Top of AVAILABLE RECORDS
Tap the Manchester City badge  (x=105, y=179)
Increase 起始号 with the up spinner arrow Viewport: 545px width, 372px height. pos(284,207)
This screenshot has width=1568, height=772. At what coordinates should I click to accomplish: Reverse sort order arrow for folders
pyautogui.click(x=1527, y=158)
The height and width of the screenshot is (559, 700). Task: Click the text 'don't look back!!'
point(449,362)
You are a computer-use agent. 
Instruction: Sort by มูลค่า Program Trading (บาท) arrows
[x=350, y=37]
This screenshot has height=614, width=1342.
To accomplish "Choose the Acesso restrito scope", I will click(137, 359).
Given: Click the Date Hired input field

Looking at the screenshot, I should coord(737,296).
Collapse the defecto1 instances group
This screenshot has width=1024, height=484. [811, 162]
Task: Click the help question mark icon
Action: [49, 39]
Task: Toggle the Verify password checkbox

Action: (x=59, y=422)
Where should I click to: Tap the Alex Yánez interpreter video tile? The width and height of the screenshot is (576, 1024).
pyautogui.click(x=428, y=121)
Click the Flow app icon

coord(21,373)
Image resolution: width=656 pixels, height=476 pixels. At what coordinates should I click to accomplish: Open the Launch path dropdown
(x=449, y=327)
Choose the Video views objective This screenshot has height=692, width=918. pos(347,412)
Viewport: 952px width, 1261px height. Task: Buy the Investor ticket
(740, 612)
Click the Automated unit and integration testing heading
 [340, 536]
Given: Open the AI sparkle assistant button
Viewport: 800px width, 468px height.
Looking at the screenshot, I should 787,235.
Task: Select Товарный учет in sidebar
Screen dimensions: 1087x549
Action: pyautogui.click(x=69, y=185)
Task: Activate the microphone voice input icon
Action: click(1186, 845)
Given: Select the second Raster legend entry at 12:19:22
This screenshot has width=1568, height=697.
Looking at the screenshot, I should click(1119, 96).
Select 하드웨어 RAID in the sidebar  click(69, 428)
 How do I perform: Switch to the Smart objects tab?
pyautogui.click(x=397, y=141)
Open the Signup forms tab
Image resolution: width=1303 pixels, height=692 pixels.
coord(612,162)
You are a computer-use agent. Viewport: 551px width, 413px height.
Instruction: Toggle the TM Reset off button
Bottom of AVAILABLE RECORDS
● **WHAT YOU WILL DO**:
Reproduce the listing in full, exactly, so that no line is missing.

● **WORKED SOLUTION**:
Tap the Manchester City badge  (x=105, y=179)
Increase 起始号 with the up spinner arrow Viewport: 545px width, 372px height. pos(284,207)
This screenshot has width=1568, height=772. At what coordinates should I click to accomplish: Reverse sort order arrow for folders
pyautogui.click(x=1527, y=158)
The height and width of the screenshot is (559, 700). Task: Click the text 'don't look back!!'
point(449,362)
You are a computer-use agent. 
Instruction: Sort by มูลค่า Program Trading (บาท) arrows
[x=350, y=37]
This screenshot has height=614, width=1342.
To accomplish "Choose the Acesso restrito scope", I will click(137, 359).
Given: Click the Date Hired input field

Looking at the screenshot, I should coord(737,296).
Collapse the defecto1 instances group
This screenshot has width=1024, height=484. [811, 162]
Task: Click the help question mark icon
Action: [49, 39]
Task: Toggle the Verify password checkbox

Action: (x=59, y=422)
Where should I click to: Tap the Alex Yánez interpreter video tile? The width and height of the screenshot is (576, 1024).
pyautogui.click(x=428, y=121)
Click the Flow app icon

coord(21,373)
Image resolution: width=656 pixels, height=476 pixels. At what coordinates should I click to accomplish: Open the Launch path dropdown
(x=449, y=327)
Choose the Video views objective This screenshot has height=692, width=918. pos(347,412)
Viewport: 952px width, 1261px height. Task: Buy the Investor ticket
(740, 612)
Click the Automated unit and integration testing heading
 [340, 536]
Given: Open the AI sparkle assistant button
Viewport: 800px width, 468px height.
Looking at the screenshot, I should 787,235.
Task: Select Товарный учет in sidebar
Screen dimensions: 1087x549
Action: pyautogui.click(x=69, y=185)
Task: Activate the microphone voice input icon
Action: click(1186, 845)
Given: Select the second Raster legend entry at 12:19:22
This screenshot has width=1568, height=697.
Looking at the screenshot, I should click(1119, 96).
Select 하드웨어 RAID in the sidebar  click(69, 428)
 How do I perform: Switch to the Smart objects tab?
pyautogui.click(x=397, y=141)
Open the Signup forms tab
Image resolution: width=1303 pixels, height=692 pixels.
coord(612,162)
You are a computer-use agent. Viewport: 551px width, 413px height.
Instruction: Toggle the TM Reset off button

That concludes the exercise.